» GIVEN EXERCISE
Output the entries from the line containing "Given: Click the Relatórios bar chart icon" through the end of the entries, word for word, with both of those lines included. Omit the pictures from your answer.

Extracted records
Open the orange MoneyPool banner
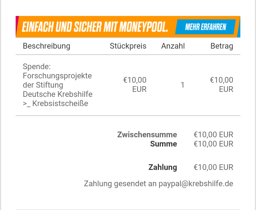The height and width of the screenshot is (210, 256). [x=128, y=27]

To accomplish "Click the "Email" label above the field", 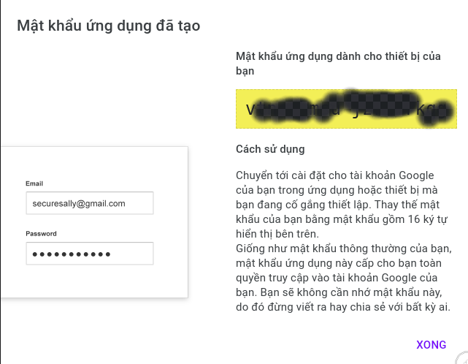I will coord(34,183).
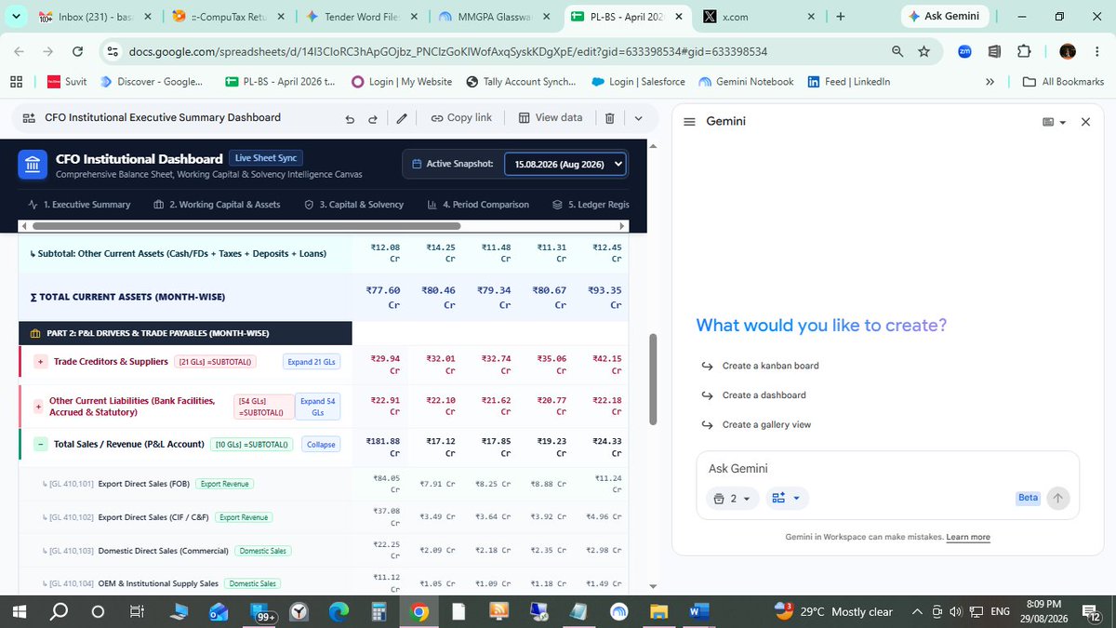Viewport: 1116px width, 628px height.
Task: Switch to Working Capital & Assets tab
Action: click(217, 205)
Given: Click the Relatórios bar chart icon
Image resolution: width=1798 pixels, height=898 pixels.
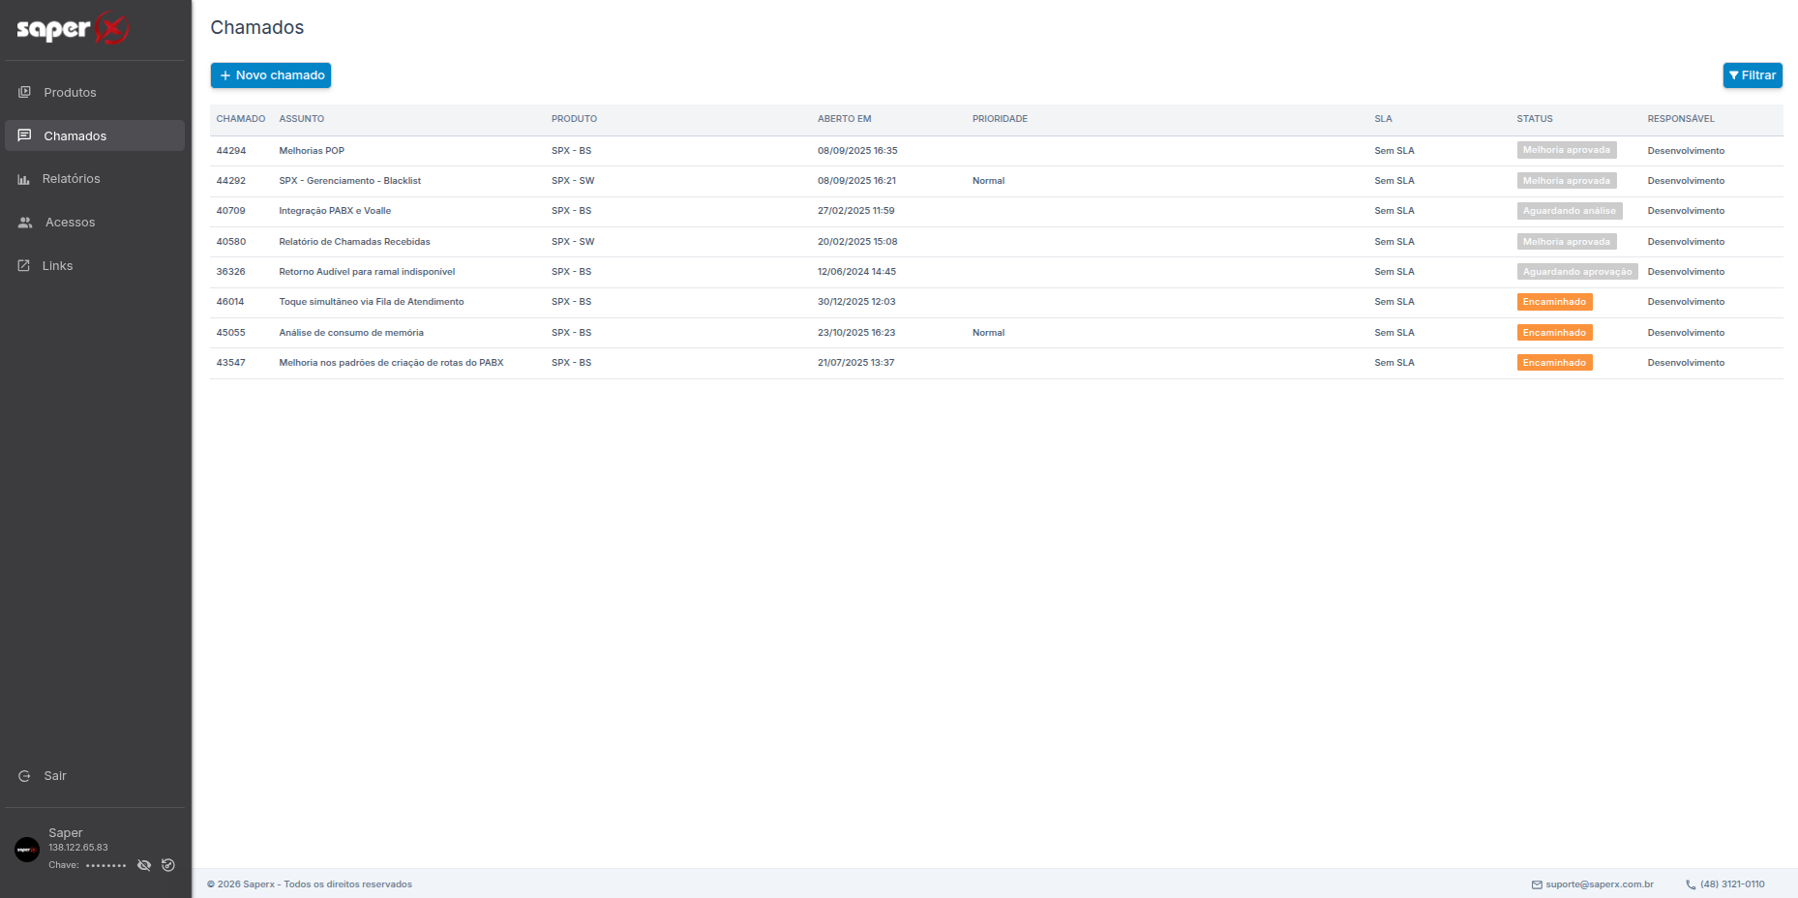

» EXERCISE RESPONSE
Given: Click the Relatórios bar chart icon
Image resolution: width=1798 pixels, height=898 pixels.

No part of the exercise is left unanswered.